I hate it.
I mean, I really hate it.
Physical distance, emotional distance, geographical distance, even theological distance. These are the things that keep us from intimacy, from love, from knowing and caring and doing for one another.
So many things in life drive us apart, break our fellowship and our unity in big ways and small. Children grow up without knowing their grandparents or their cousins. Time is lost, and relationships with it. It seems as though these things will never be restored. What does God mean about giving back the years of the locusts? When the pain is in the now, eternity seems a whimsy, too far off to carry weight, and within that thought we see yet another curse of distance.
Leaden hearts weighing down our lungs, we sometimes try to breach distances, while other times we just give up, defeated, because it is too hard to work out the schedule, the money and the tolls on energy and health that result from long journeys.
I hate being far from people I love. I don't think this is a sin, no more than hating cancer or car accidents or earthquakes or violent crime. God allows all these things into various people's lives at particular times, for particular reasons. We have to accept and trust, but we don't have to like the tragedy.
Admittedly, there are times when you can appreciate a bit of space. Being quiet and participating in periods of solitude are healing to a burdened soul.
Solitude and isolation are not the same thing.
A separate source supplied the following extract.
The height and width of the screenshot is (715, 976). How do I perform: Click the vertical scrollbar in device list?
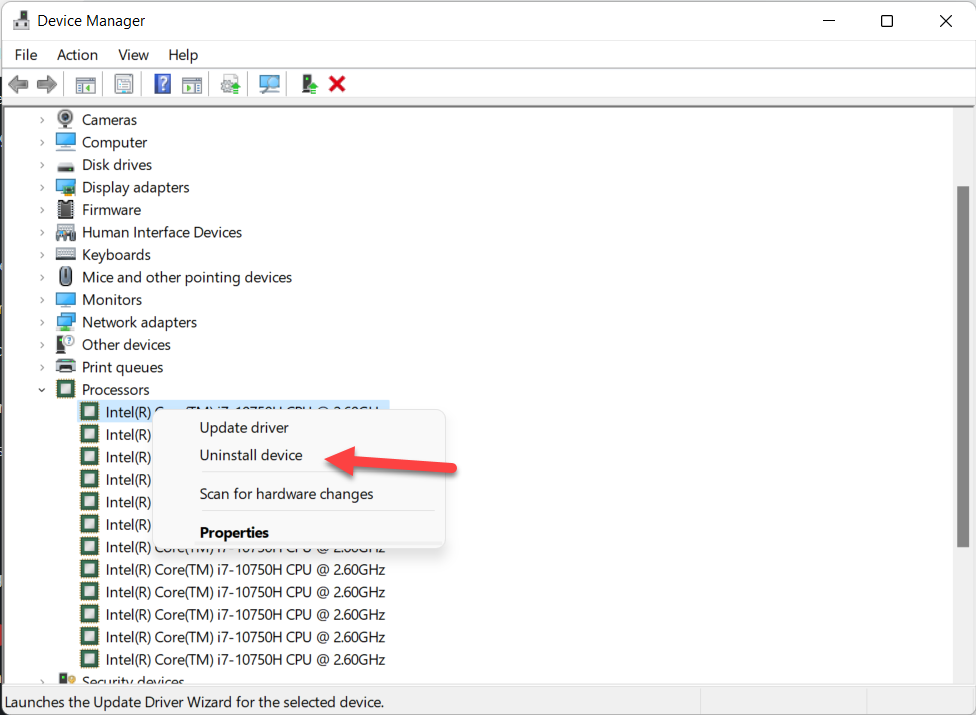pyautogui.click(x=963, y=365)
Neither are space and distance. Perhaps the difference is whether you choose it, or whether it is forced on you against your will.
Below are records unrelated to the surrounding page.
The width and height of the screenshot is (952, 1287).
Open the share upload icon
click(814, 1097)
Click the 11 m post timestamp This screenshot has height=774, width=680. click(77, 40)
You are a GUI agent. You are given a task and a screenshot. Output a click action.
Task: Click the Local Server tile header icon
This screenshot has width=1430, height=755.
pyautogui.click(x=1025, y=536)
Then, of course, you have to consider the sovereignty of God, and surrender to what He gives you. But if distance is a result of the fall, the curse of sin, at least there must be hope that one day distance--like disease, war, fear and grief--will no longer plague our weary hearts.
God places the lonely in families...
(from Psalm 68:6, NLT)
Do not be afraid, for I am with you.
I will gather you and your children
from east and west.
(Isaiah 43:5, NLT)
On that day I will gather you together
and bring you home again.
(from Zephaniah 3:20, NLT)
I will bring them home
again
to live safely in Jerusalem.
They will be my people,
and I will be
faithful and just toward them
as their God.
(Zechariah 8:8, NLT)
And this most beautiful story:
So Boaz took Ruth, and she became his wife. And he went in to her, and the Lord gave her conception, and she bore a son. Then the women said to Naomi, “Blessed be the Lord, who has not left you this day without a redeemer, and may his name be renowned in Israel! He shall be to you a restorer of life and a nourisher of your old age, for your daughter-in-law who loves you, who is more to you than seven sons, has given birth to him.” Then Naomi took the child and laid him on her lap and became his nurse. And the women of the neighborhood gave him a name, saying, “A son has been born to Naomi.” They named him Obed. He was the father of Jesse, the father of David.
(Ruth 4:13-17, ESV)
God is near to us. He is near to all who call on Him in truth. He is near to the brokenhearted and saves those whose spirits are crushed. He promises never to leave us nor forsake us. God made us and placed us in this world, into time and space, in various places at specific times so that we would seek Him, grope our way towards Him, and yet He is not far away from any of us.
God is near. He is not far. He wants to gather us together under His soft, feathery wings and shelter us, care for us, comfort us, restore us.
And he who was seated on the throne said,
“Behold, I am making all things new.”